Project: **scancode-toolkit** to Python 3
-----------------------------------------

**Owner:** `Abhishek Kumar <https://github.com/Abhishek-Dev09>`_

**Mentor:** `Philippe Ombredanne <https://github.com/pombredanne>`_

Overview
--------

**Problem:** Since Python 2.7 will retire in few months and will not be maintained any longer.

**Solution:** `Scancode <https://github.com/nexB/scancode-toolkit/>`__ needs to be ported to
python 3 and all test suites must pass on both version of Python. The main difference that
makes Python 3 better than Python 2.x is that the support for unicode is greatly improved in
Python 3. This will also be useful for scancode as scancode has users in more than 100 languages
and it's easy to translate strings from unicode to other languages.

**Objective**: To make scancode-toolkit installable on on Python 3.6 and higher, as presently it
installs with Python 2.7 only.

Implementation
--------------

- It was started in development mode(editable mode) and then it was moved to work in virtual
  environments.
- I have worked module by module according to the order of hierarchy of modules. For example :All
  module is dependent on commoncode, so it must be ported first. In this way we have created the
  Porting order:

   1.  commoncode
   2.  plugincode
   3.  typecode
   4.  extractcode
   5.  textcode
   6.  scancode basics (some tests are integration tests and will have to wait to be ported)
   7.  formattedcode, starting with JSON (some tests are integration tests and will have to wait
       to be ported)
   8.  cluecode
   9.  licensedcode
   10. packagedcode (depends on licensecode)
   11. summarycode
   12. fixup the remaining bits and tests

After porting each module, I have marked these modules as ported ``scanpy3`` with help of
**conffest** plugin (created by `@pombredanne <https://github.com/pombredanne>`_). **Conffest**
plugin is heart of this project. Without this, it was very difficult to do. Dependencies was fixed
at the time of porting the module where it was used.

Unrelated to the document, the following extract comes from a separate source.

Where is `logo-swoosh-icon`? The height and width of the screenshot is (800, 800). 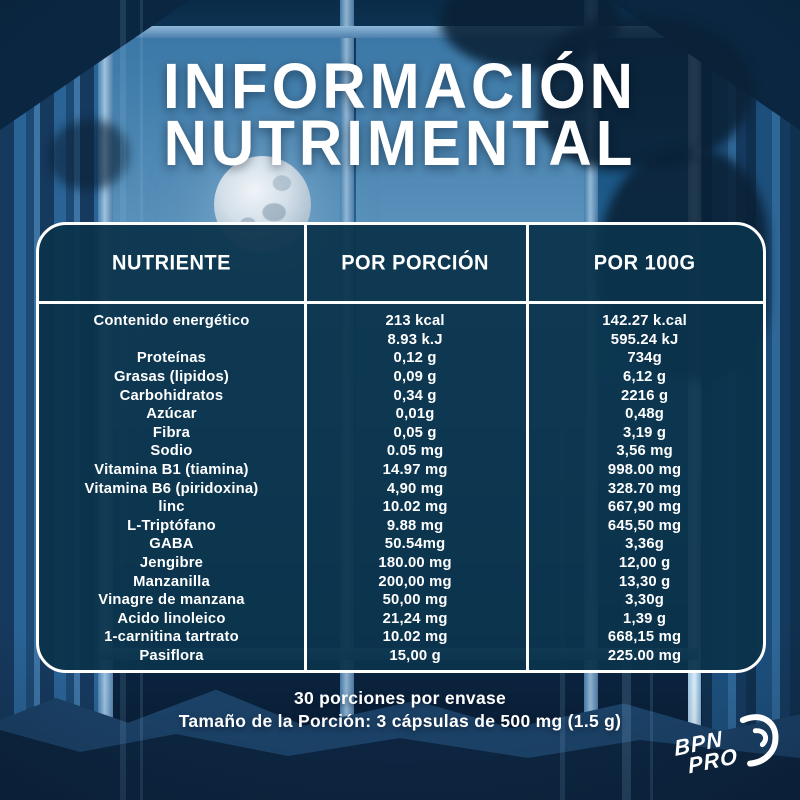
logo-swoosh-icon is located at coordinates (759, 740).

Challenging part of Project
---------------------------

It is very difficult to deal with paths on different operating systems.The issue is around
macOS/Windows/Linux. The first two OS handle unicode paths comfortably on Python 2 and 3 but not
completely on macOS Mojave because its filesystem encoding is APFS. Linux paths are bytes and
os.listdir is broken on Python 2. As a result you can only sanely handle Linux paths as bytes
on Python 2. But on Python 3 path seems to be corrected as ``unicode`` on Linux.

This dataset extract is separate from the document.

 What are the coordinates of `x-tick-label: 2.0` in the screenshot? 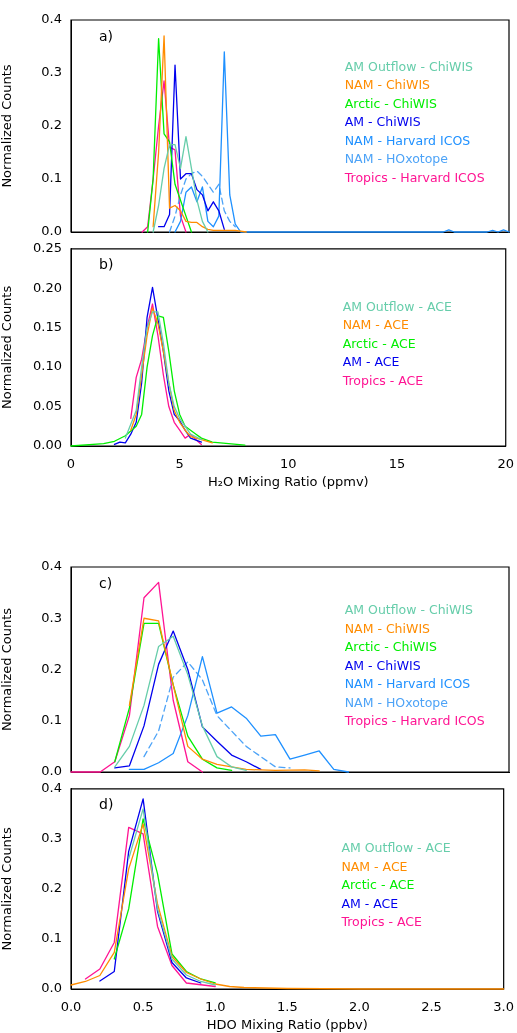 It's located at (360, 1007).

For more details visit here :

- https://vstinner.github.io/painful-history-python-filesystem-encoding.html
- `jaraco/path.py#130 <https://github.com/jaraco/path.py/issues/130>`__

We came with various Solution:

- To use pathlib which generally handle paths correctly across platforms. And for backports we use
  pathlib 2. But this solution also fails because pathlib 2 does not work as expected wrt unicode
  vs bytes. And os.listdir also doesn't work properly.

- To use `path.py <https://pypi.org/project/path.py/>`__ which handles the paths across all the
  platforms even on macOS Mojave .

- Use ``bytes`` on linux and python 3 and ``unicode`` everywhere.

We choose the third solution because it is most fundamental and simple and easy to use.

Project was tracked in this ticket `nexB/scancode-toolkit#295 <https://github.com/nexB/scancode-toolkit/issues/295>`__

**Project link :** `Port Scancode to Python 3 <https://summerofcode.withgoogle.com/organizations/6118953540124672/>`__

..
    [Org Link] https://summerofcode.withgoogle.com/organizations/6118953540124672/
    [Project Link] https://summerofcode.withgoogle.com/projects/#5969926387400704

**My contribution :** `List of Commits <https://github.com/nexB/scancode-toolkit/commits?author=Abhishek-Dev09>`__

**Note :** Please give your feedback `here <https://github.com/nexB/scancode-toolkit/issues/295>`_

Outcome
-------

Now we have liftoff on Python 3 . We are able to run basic scans without errors on develop branch.
You check it by running ``scancode -clipeu samples/ --json-pp - -n4`` .

At last I would like to thanks my Mentor **@pombredanne** aka
`Philippe Ombredanne <https://github.com/pombredanne>`__ . He has helped lot in completing this
project. He is very supportive and responsive. I have learned a lot from him. By his encouragement
and motivation, I am very improving day by day, building and developing my skills. I have completed
all the tasks that were in the scope of this GSoC project.